Felys does neither because all objects are immutable, so reference counting provides acceptable performance. Implementing a garbage collector in Rust is not simple and might require
unsafeoperations. I would rather implement such systems in C. Therefore, the most controllable approach is to make everything immutable, and this decision aligns with the next subsection.
Functional or Imperative
Functional programming is what many CS students learn in their first year, and it has been trending in recent years. Pure functional programming has no side effects, and everything is immutable. One benefit is that it makes logic clear and easier to debug, although it is not very beginner friendly. Languages of this type, such as Haskell and Racket, are commonly used in academia.
In contrast, imperative languages focus on flow control, introducing constructs like if-else clauses and loops. They are generally more readable for everyday use. To take advantage of functional programming, imperative languages often include partial support for it. This allows programmers to use functional thinking to write logic and easily assemble components to build maintainable and complex products.

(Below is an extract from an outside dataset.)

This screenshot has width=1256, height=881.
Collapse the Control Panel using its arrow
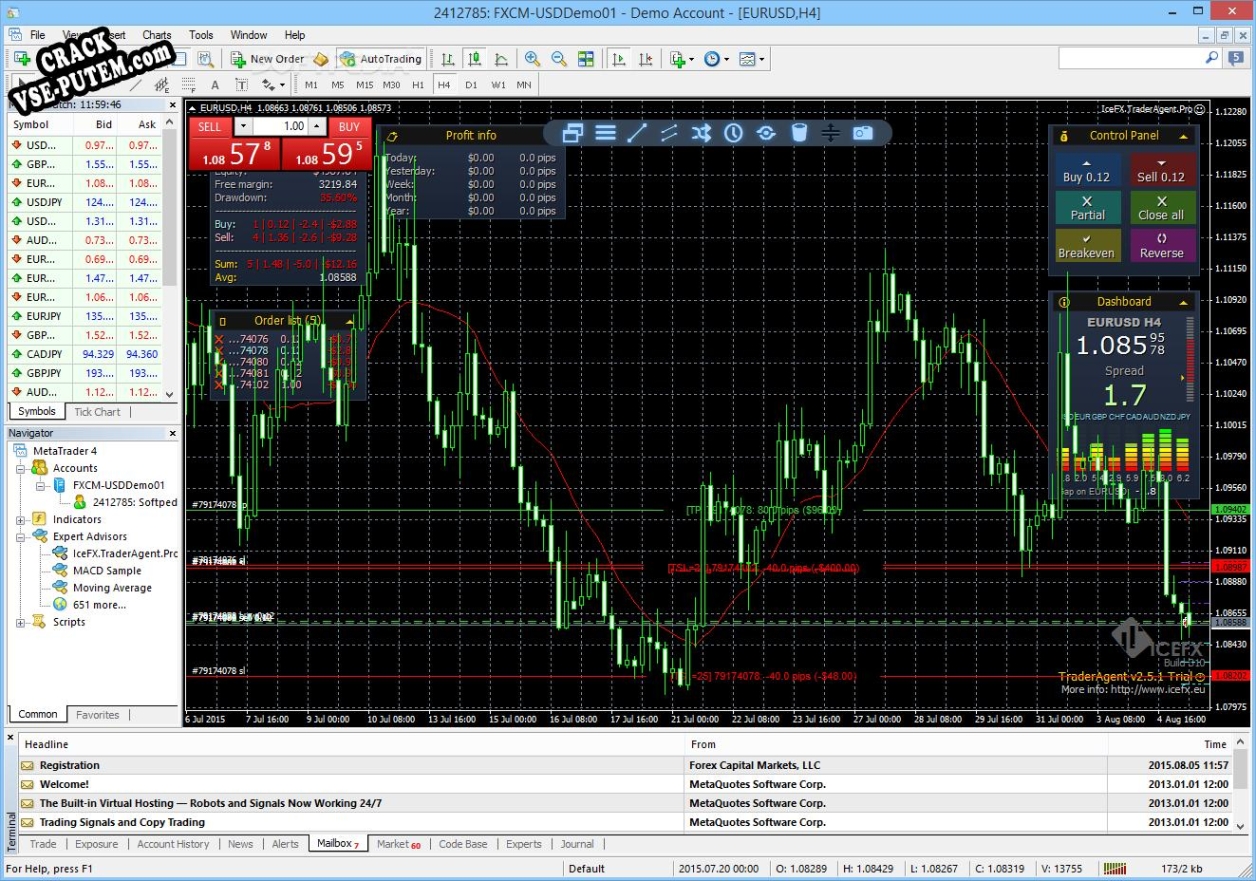[x=1184, y=136]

Felys is, in fact, very functional. As mentioned, this implies easier memory management and allows the compiler to perform many in-depth analyses. This enables Felys to have syntax similar to Rust and support many compile-time checks, so it doesn’t need to introduce a
voidornulltype, which could be troublesome.
Static or Dynamic Typing
Static typing means that a variable is bound to a specific data type at compile time and cannot be reassigned to a value of a different type. In contrast, dynamic typing allows variables to hold values of different types during runtime without explicit declarations. If we look deep enough into how computers work, we find that data types are an abstraction used by higher-level languages. At the hardware level, data is just a sequence of bits. The processor has no concept of types and only executes instructions. It’s the assembler and compiler that ensure data is interpreted correctly, e.g., IEEE 754. When we arrange data in contiguous memory and define how it should be interpreted, we create data structures. This close relationship between memory layout and type interpretation makes static typing natural in many compiled languages, where knowing the type is essential for generating correct machine code.
As interpreted languages became more popular, dynamic typing emerged as a more flexible alternative because the runtime can handle types dynamically. One major benefit of dynamic typing is its flexibility and speed during development, especially in scripting and prototyping. But for large projects, developers often reintroduce type systems, e.g., Python or TypeScript.
Felys is dynamically typed simply because it’s very complicated to introduce a full type system. That would require new syntax, significant changes to the IR structs, and implementing a type inference mechanism, which is non-trivial. However, I would like to have one because I enjoyed Rust’s approach — it’s very elegant.
Strong or Weak Typing
The key difference between strong and weak typing is type coercion. Some languages, such as JavaScript and C/C++, automatically convert data types when performing operations. For example, in C, the expression 1 + '1' is valid because the character '1' is implicitly converted to its corresponding ASCII value. It’s important not to confuse weak typing with operator overloading, as they are entirely different mechanisms. Weak typing can sometimes lead to unexpected behavior, so modern programmers tend to avoid relying on implicit conversions and instead write them out explicitly to improve code clarity and maintainability.
Weak typing could be nice to have, but it’s very prone to error. I don’t like it, so I don’t do it.